STJ: Jurisprudência em Teses – Sucessão Testamentária.


Edição 235

SUCESSÃO TESTAMENTÁRIA

1) É válido o testamento, público ou privado, que reflete a real vontade emitida, livre e conscientemente, pelo testador e aferível diante das circunstâncias do caso concreto, ainda que apresente vício formal.

Julgados: AR 6052/SP, Rel. Ministro MARCO AURÉLIO BELLIZZE, SEGUNDA SEÇÃO, julgado em 08/02/2023, DJe 14/02/2023; REsp 2005052/SP, Rel. Ministra NANCY ANDRIGHI, TERCEIRA TURMA, julgado em 04/10/2022, DJe 06/10/2022; AgRg no AgRg no REsp 1230609/PR, Rel. Ministro MARCO BUZZI, QUARTA TURMA, julgado em 17/09/2013, DJe 02/10/2013; AgRg no REsp 1073860/PR, Rel. Ministro ANTONIO CARLOS FERREIRA, QUARTA TURMA, julgado em 21/03/2013, DJe 01/04/2013; REsp 600746/PR, Rel. Ministro ALDIR PASSARINHO JUNIOR, QUARTA TURMA, julgado em 20/05/2010, DJe 15/06/2010. (Vide Informativo de Jurisprudência N. 775)

2) É válido o testamento particular em que o testador, a despeito de não o ter assinado de próprio punho, apôs sua impressão digital.

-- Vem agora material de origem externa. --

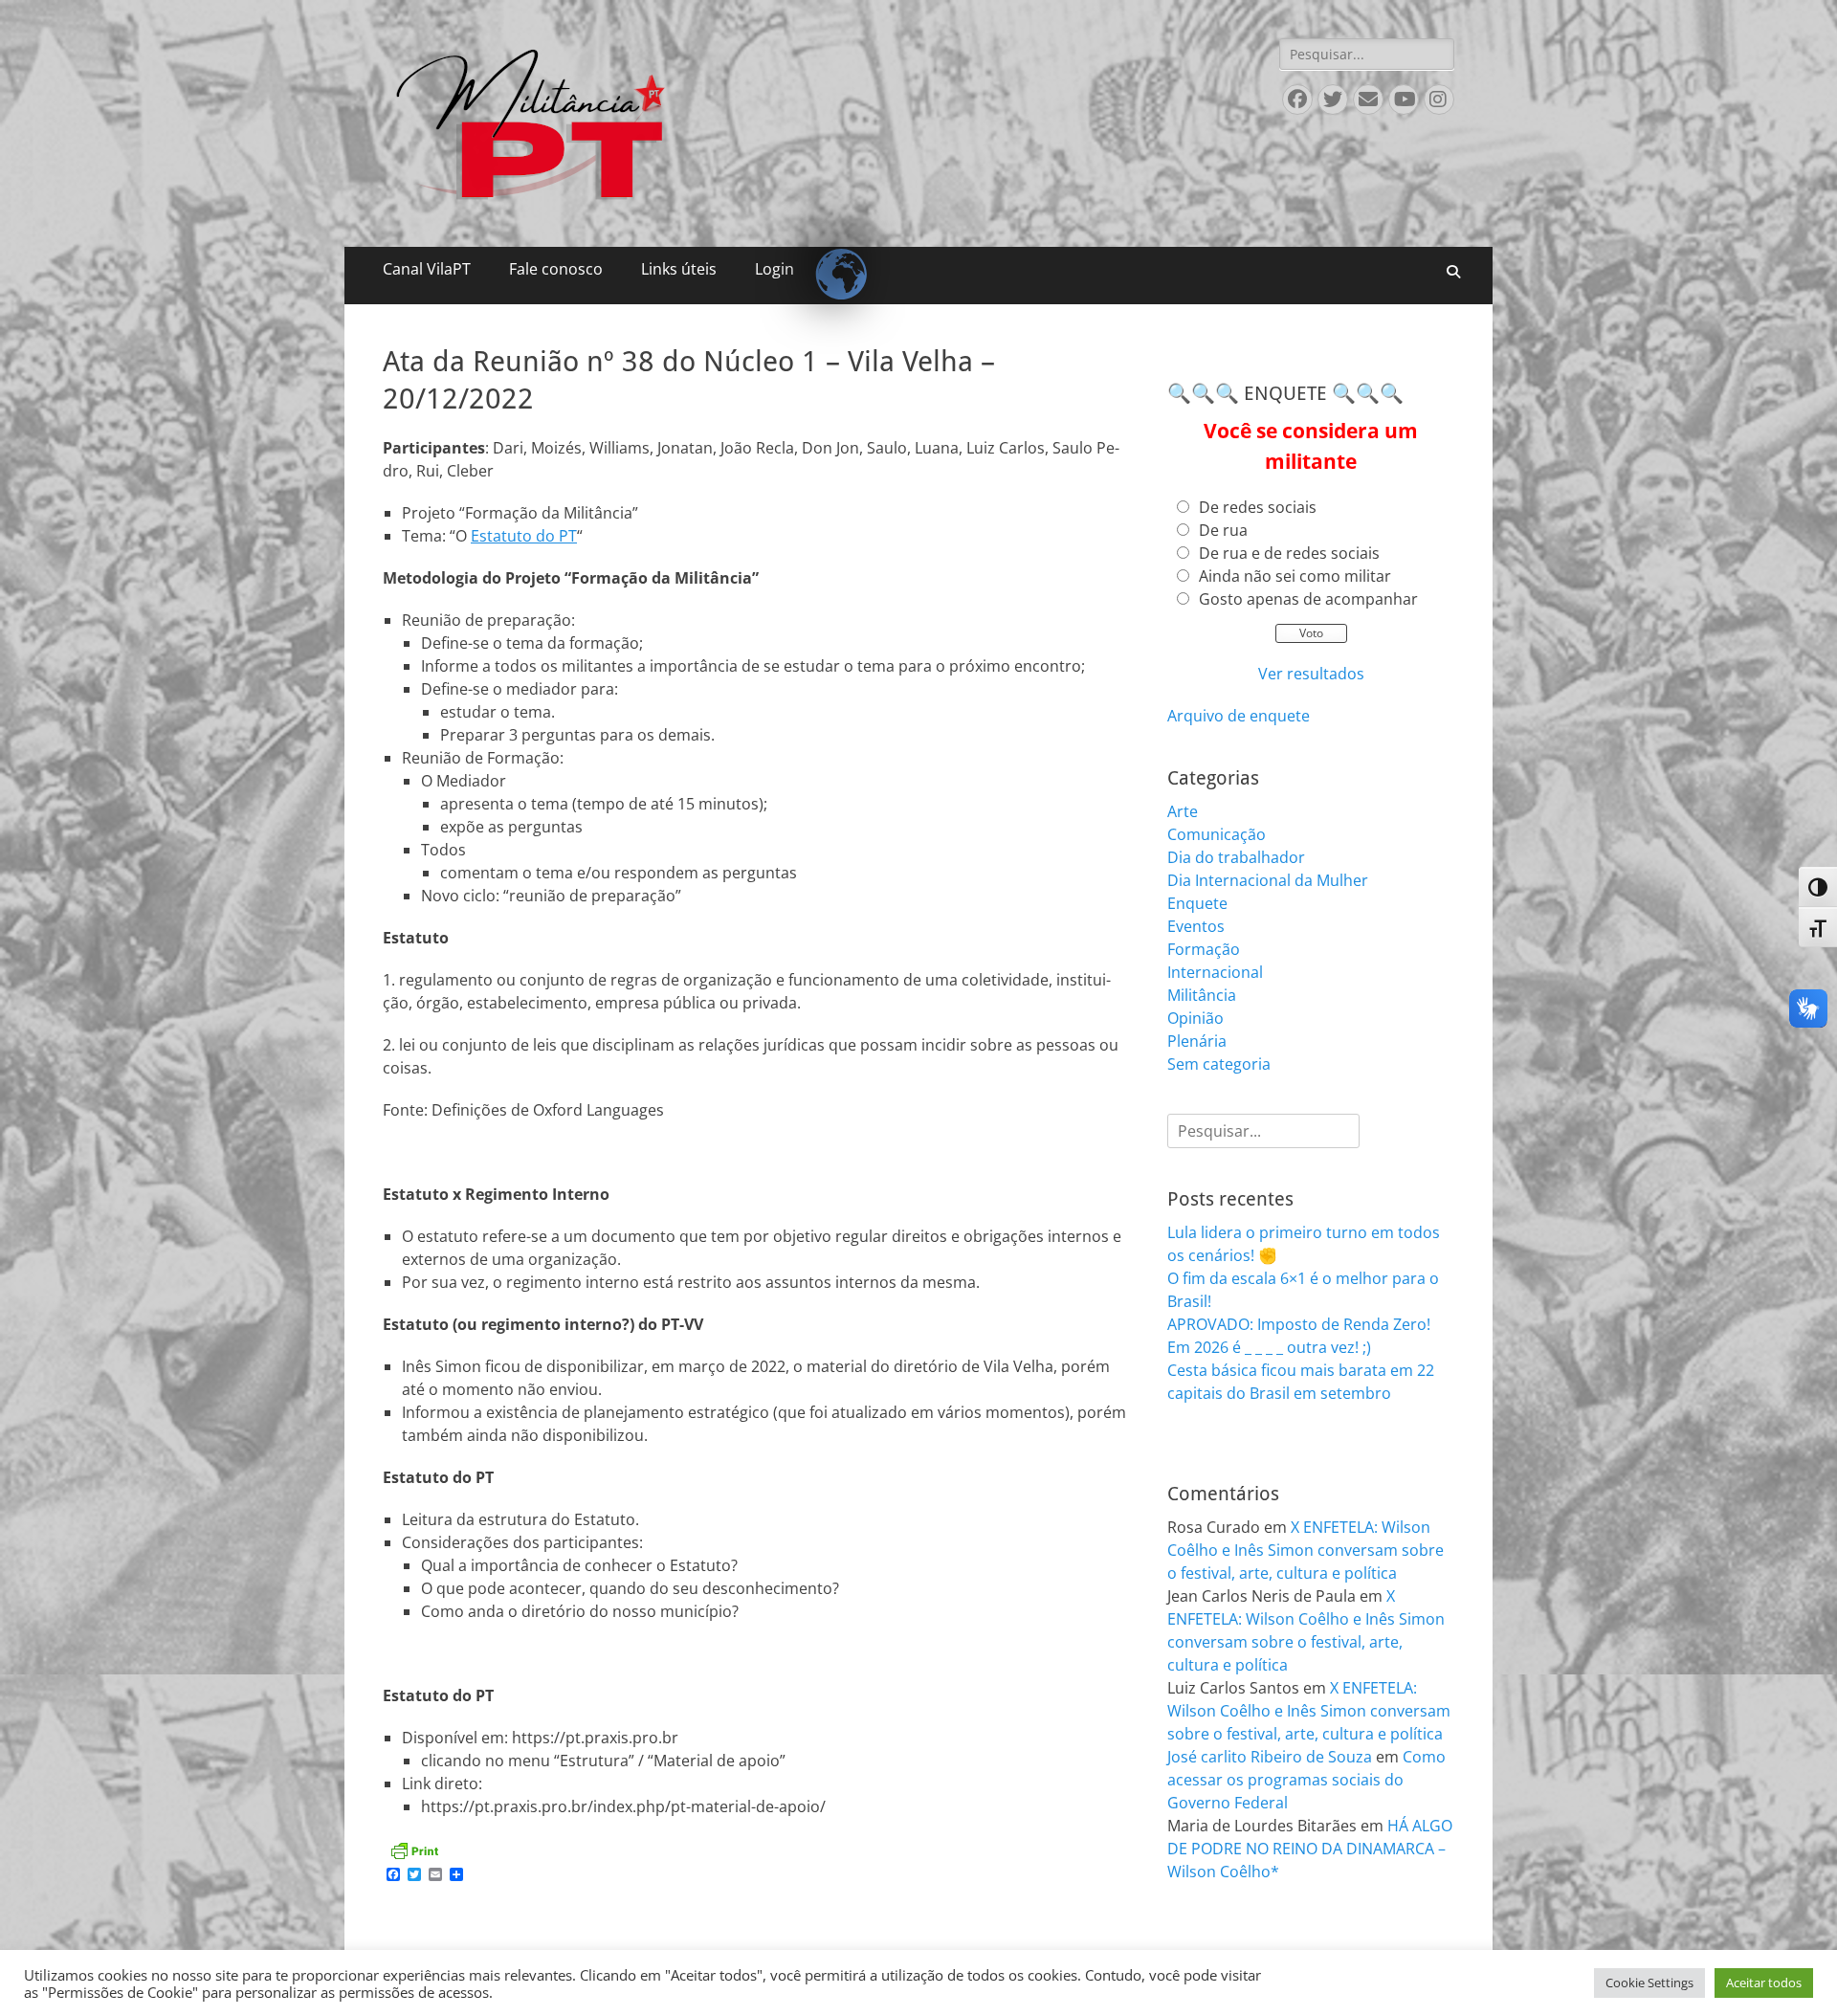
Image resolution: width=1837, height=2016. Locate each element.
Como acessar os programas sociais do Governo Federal (1306, 1779)
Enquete (1197, 903)
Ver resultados (1311, 673)
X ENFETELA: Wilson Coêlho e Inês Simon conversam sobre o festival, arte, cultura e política (1305, 1550)
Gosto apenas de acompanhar (1308, 598)
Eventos (1196, 926)
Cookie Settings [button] (1649, 1982)
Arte (1182, 811)
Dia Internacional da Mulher (1267, 880)
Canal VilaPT (427, 268)
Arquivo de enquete (1238, 715)
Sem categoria (1219, 1063)
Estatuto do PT (524, 535)
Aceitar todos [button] (1764, 1982)
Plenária (1197, 1041)
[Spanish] (832, 258)
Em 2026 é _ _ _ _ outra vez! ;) (1269, 1347)
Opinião (1195, 1018)
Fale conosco (556, 268)
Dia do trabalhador (1236, 857)
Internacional (1215, 972)
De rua (1223, 530)
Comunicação (1216, 834)
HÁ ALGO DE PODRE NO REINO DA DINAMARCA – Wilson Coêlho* (1309, 1848)
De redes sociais (1258, 507)
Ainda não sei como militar (1295, 576)
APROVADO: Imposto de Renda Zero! (1298, 1324)
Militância (1201, 995)
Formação (1203, 949)
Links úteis (679, 268)
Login (774, 268)
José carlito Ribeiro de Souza (1269, 1756)
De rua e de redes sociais (1289, 553)
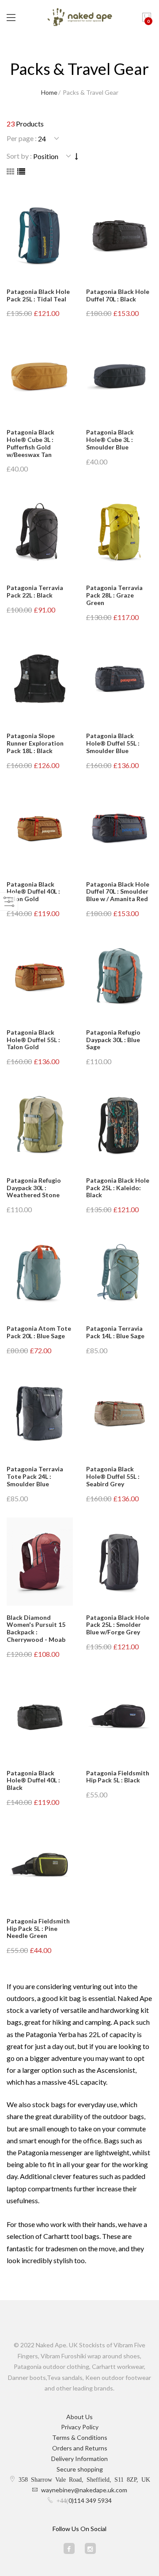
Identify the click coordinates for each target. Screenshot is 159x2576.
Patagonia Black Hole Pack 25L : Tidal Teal (38, 295)
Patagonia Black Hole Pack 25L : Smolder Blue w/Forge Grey (117, 1625)
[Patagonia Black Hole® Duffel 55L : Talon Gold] (40, 976)
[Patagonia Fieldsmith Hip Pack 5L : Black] (119, 1717)
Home (49, 92)
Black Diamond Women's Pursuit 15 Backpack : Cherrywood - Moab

Julgados: REsp 1633254/MG, Rel. Ministra NANCY ANDRIGHI, SEGUNDA SEÇÃO, julgado em 11/03/2020, DJe 18/03/2020 AREsp 2281675/SP (decisão monocrática), Rel. Ministro ANTONIO CARLOS FERREIRA, QUARTA TURMA, julgado em 27/03/2023, publicado em 03/04/2023. (Vide Informativo de Jurisprudência N. 667)

3) É válido o testamento público produzido em cartório e lido em voz alta pelo tabelião na presença do testador e de duas testemunhas, apesar da ausência de segunda leitura do documento e da menção expressa da deficiência visual do testador.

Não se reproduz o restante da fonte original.